抽出テキストのうち「第77回でも紹介したジョー・マキューの言葉です。There is no」で始まり「けていくのです(第77回)。」で終わる部分を、「サーチライト」をすべて「懐中電灯」に置き換えて書き出しなさい。

抽出テキスト —
+===+

信じる能力、信仰を持つ能力は誰にでも備わっています。なぜなら、誰もがその力を常に使って生きているからです。ステップ2の要求するのは、信じる対象を、いままで信じてきた何かから、別の何かに切り替えることです。忘れてはならないのは、
ということです。誰か他の人にステップ2をやってもらうことはできません。
信じるという永遠の力
いつも言っていることだが、信じる力は永遠の力であり、いつも光を発している灯台のようなものである。その光は人生の助けにもなれば、害にもなる。6)
I always say that believing is an eternal force, a lighthouse that stays on all the time. There is no way to turn it off; so if we don’t use it for ourselves, then we have to use it against ourselves.7)
第77回でも紹介したジョー・マキューの言葉です。There is no way to turn it off. が日本語訳では抜けています。信じるという光を消す方法はない。つまり私たち人間は信じることをやめることはできない、常に何かを信じているのです。
私たちは、暗闇の中でサーチライト(信じる力)を使って、信じるべきものを探し続けているようなものです。サーチライトを動かし続けて、光の中に何かが浮かび上がれば、私たちはそれを自分の神として信じます――不可知論者の場合にはそれがたまたま自分の理性だったのです。しかし、いつかは神として信じたものの限界を知り、別のものを見つけるためにまたサーチライトを動かすしかありません。そのようにして私たちは、新しい神の概念を獲得し続けていくのです(第77回)。
モテモテ神を信じる人(第77回・第79回)も、いつかはその神概念の限界に気づき、別のものを見つけるためにサーチライトを動かすでしょう。人はそうやって成長するのです。自分の良心や、お金や、スポンサーやAAグループをハイヤー・パワーに選んだ人も、同じことです。このプログラムをやっている限り、いつまでも同じものを同じように信じてはいられないのです。

+===+

提供データ —
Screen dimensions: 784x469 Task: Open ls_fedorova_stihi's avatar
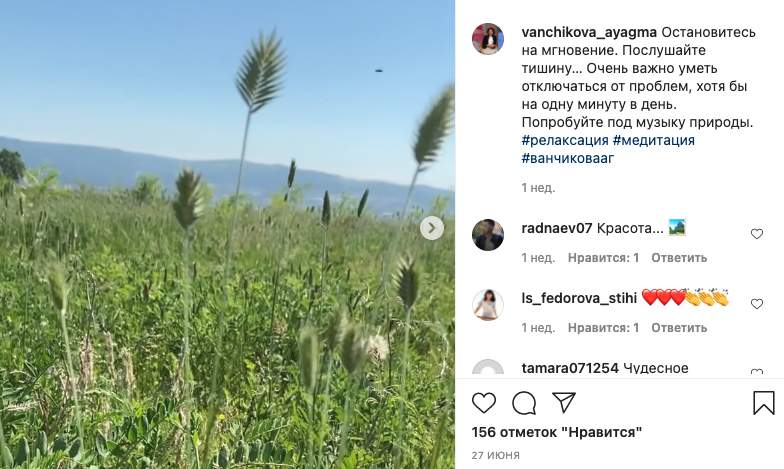(x=488, y=304)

+===+

解答 —
第77回でも紹介したジョー・マキューの言葉です。There is no way to turn it off. が日本語訳では抜けています。信じるという光を消す方法はない。つまり私たち人間は信じることをやめることはできない、常に何かを信じているのです。
私たちは、暗闇の中で懐中電灯(信じる力)を使って、信じるべきものを探し続けているようなものです。懐中電灯を動かし続けて、光の中に何かが浮かび上がれば、私たちはそれを自分の神として信じます――不可知論者の場合にはそれがたまたま自分の理性だったのです。しかし、いつかは神として信じたものの限界を知り、別のものを見つけるためにまた懐中電灯を動かすしかありません。そのようにして私たちは、新しい神の概念を獲得し続けていくのです(第77回)。